I flew into JFK yesterday at 7:50 am and as soon as I hit the ground people began to ask me about the trip. It's odd talking about it right now; I have so many things to talk about and at the same time I'm desperately trying to understand what happened to me along the way. Oswald Chambers would say I became a "holy experiment"...
"there is actually only one thing you can dedicate to God, and that is your right to yourself (See Romans 12:1). If you will give God your right to yourself, He will make a holy experiment our of you-and His experiments always succeed". (My Utmost for His Highest, June 13th).
I'll be writing about the trip for the next however long it takes but I have to start by giving God the glory of all things and to tell the story of Asher, the holy experiment. Asher is an Evangelist with my diocese in Tabora, Tanzania. Evangelists are laypersons (men and women) who are called by God to enter into a community and plant a church. They receive no money from the diocese and live off the what they can grow and earn. When they rains don't come, they are very hungry. When the crops do well, they are full. At all times they love the Lord with a steadfast love that cannot be moved.
Asher is the evangelist in the village of Mwakashndye, Tanzania. When the Dr. at our clinic asked the evangelists if they would work with her to bring the clinic to the poor who could not access health care, Asher jumped at the chance. It takes 2 1/2 hours to get to his village from the clinic, up to 6 hours during the rainy season. He and others made a "road" out of a "track" (single-track bike track for you Americans) so that the clinic truck could make it out instead of having to pack all the gear on the back of bikes.

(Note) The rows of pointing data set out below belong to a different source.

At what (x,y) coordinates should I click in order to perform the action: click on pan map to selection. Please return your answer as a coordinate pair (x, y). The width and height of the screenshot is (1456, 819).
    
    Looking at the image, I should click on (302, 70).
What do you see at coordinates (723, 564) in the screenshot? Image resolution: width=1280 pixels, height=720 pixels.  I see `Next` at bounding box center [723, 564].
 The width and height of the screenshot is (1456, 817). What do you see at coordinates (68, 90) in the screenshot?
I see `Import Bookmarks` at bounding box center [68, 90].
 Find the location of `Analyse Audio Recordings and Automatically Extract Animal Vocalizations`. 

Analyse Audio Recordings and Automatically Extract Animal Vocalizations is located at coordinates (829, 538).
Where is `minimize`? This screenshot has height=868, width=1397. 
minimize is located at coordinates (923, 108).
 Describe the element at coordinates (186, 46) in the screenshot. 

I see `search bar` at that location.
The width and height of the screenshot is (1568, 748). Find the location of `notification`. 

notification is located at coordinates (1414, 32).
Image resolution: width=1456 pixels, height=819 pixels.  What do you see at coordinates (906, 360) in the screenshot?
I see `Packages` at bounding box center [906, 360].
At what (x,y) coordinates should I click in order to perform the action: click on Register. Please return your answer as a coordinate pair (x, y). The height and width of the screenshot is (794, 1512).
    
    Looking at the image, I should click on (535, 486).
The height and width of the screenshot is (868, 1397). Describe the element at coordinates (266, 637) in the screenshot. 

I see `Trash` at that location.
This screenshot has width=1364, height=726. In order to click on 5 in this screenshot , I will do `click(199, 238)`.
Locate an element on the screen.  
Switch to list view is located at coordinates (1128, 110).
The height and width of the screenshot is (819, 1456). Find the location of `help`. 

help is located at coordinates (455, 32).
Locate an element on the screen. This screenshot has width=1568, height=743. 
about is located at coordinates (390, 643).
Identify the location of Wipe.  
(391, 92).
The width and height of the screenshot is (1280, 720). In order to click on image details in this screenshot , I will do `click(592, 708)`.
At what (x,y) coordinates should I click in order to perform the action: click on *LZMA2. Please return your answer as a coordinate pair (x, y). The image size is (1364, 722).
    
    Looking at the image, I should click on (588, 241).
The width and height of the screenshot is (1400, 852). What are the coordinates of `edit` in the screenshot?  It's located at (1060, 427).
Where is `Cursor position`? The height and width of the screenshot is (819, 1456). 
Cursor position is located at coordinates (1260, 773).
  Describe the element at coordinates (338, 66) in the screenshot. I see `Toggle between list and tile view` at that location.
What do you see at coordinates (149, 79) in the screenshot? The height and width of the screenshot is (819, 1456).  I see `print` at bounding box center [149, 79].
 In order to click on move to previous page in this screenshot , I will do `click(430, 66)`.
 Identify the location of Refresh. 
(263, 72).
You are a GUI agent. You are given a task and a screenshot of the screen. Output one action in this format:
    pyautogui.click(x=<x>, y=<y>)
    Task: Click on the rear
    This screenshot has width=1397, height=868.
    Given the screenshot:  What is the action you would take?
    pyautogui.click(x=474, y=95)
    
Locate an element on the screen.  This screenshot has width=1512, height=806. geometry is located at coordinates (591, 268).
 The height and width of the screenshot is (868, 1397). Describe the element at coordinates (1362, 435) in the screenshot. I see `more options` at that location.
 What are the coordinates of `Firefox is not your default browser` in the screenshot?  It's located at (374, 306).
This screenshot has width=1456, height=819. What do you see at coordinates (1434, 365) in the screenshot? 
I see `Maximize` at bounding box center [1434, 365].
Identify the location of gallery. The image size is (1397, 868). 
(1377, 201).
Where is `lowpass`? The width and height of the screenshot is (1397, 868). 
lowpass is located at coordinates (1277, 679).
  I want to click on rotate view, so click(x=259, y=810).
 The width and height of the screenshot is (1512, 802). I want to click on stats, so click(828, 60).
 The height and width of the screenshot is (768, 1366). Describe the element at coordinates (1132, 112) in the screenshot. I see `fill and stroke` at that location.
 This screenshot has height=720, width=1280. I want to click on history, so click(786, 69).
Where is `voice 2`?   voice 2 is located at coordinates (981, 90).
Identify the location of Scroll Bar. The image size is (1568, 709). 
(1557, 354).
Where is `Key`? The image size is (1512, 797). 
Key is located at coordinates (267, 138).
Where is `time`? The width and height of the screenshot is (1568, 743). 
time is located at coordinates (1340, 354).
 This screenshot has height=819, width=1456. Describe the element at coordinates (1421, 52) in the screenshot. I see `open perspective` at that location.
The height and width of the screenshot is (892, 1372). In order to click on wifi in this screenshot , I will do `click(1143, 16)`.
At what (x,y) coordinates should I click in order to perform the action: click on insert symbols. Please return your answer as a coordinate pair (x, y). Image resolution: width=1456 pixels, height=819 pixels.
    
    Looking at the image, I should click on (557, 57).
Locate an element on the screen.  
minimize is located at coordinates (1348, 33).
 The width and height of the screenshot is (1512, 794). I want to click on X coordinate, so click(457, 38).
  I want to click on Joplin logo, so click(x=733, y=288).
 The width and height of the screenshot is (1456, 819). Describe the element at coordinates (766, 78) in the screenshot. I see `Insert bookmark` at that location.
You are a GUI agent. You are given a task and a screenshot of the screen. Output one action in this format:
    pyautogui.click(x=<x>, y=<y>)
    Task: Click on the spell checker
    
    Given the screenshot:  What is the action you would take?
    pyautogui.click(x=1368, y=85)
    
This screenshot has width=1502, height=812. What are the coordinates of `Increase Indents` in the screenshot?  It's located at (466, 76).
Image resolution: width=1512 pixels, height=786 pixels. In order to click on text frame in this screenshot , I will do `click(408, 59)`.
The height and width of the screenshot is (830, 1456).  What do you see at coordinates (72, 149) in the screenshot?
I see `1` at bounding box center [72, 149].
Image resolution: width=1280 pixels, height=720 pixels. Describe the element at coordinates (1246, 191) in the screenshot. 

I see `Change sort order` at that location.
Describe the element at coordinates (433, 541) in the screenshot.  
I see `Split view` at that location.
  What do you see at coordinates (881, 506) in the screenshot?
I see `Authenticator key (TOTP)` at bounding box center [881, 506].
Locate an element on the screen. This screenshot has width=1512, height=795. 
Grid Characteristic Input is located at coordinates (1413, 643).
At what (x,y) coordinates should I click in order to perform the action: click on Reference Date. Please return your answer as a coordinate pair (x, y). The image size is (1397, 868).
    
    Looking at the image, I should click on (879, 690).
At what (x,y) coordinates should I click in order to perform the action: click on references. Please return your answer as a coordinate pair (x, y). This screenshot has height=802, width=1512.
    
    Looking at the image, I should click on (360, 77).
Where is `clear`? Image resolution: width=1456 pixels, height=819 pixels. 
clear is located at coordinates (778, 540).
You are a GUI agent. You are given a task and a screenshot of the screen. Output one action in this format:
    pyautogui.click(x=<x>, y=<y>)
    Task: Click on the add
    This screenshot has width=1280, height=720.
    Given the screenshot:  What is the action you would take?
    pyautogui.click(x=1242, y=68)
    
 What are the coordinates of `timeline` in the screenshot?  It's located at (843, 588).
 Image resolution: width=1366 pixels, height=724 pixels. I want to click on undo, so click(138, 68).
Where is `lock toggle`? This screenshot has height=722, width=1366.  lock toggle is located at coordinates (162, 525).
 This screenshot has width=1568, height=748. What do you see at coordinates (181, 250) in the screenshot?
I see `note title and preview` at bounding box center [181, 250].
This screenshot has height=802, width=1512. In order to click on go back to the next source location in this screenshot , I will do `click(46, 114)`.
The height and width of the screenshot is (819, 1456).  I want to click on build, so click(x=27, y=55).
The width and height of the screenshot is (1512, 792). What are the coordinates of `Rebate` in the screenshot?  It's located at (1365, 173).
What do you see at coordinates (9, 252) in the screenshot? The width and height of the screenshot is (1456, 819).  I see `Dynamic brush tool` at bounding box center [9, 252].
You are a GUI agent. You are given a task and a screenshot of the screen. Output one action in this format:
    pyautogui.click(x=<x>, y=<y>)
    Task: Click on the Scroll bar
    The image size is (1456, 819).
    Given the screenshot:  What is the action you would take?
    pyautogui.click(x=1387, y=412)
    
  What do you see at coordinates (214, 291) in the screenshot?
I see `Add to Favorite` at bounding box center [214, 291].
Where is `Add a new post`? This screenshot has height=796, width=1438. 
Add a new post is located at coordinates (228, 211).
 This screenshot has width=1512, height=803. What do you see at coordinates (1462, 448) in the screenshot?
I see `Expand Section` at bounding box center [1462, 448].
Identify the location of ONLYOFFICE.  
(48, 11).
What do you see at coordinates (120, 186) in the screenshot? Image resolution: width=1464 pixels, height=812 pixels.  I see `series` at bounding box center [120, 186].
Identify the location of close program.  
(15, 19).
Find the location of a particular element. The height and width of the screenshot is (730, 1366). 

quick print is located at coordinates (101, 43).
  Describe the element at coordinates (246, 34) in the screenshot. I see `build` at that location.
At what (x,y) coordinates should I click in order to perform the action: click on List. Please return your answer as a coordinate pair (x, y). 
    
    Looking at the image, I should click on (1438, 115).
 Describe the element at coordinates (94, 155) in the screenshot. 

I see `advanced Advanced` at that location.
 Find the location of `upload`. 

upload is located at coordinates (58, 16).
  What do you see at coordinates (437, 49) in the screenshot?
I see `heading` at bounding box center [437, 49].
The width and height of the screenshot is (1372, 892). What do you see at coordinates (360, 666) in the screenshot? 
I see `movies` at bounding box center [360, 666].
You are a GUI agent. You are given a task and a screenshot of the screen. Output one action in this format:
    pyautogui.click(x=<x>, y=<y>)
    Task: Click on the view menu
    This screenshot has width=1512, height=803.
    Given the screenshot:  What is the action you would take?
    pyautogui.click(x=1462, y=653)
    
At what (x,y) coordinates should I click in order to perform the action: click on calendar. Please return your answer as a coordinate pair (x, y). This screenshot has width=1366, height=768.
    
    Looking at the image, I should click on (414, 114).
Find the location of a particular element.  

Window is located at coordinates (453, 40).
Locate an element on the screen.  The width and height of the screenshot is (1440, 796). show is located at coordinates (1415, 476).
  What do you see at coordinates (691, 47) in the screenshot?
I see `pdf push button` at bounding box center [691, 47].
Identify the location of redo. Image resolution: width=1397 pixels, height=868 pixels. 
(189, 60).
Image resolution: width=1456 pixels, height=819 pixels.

The clinic arrives every two weeks and Asher is there to serve his people.
He sits on a wooden crate that is sideways, behind a wooden table in the shade of the main mud-brick house that the clinic runs out of. He takes the meager money that the sick bring to pay for the drugs that are heavily subsidized by the clinic. None of the money that he sees pass before him will go to him. He is a selfless man, he is a holy experiment.
The others kid him often (in love) that he has no teeth and has to eat only soft food during the morning communal breakfast that is the meal for us that day. We laugh and I share with him that he will have glorious "Resurrection teeth" with whick he can eat aged beef at the feasting table with Christ. As the day ends I search Asher out and ask him how his church is doing. He tells me that there are around 50 people who attend each Sunday. How many in your village I ask...about 50 he tells me.
Asher gets it. He has given all that he had and has allowed the Lord to make a holy experiment out of him. I am so grateful for this man and his faith, for his love for his people and for the blood of Jesus that saved him. If you ever come with me to Tabora, I will introduce him to you. If that never happens, look for him at the Banqueting Table, he'll be the one with the biggest smile, sharing his aged beef with all those around him.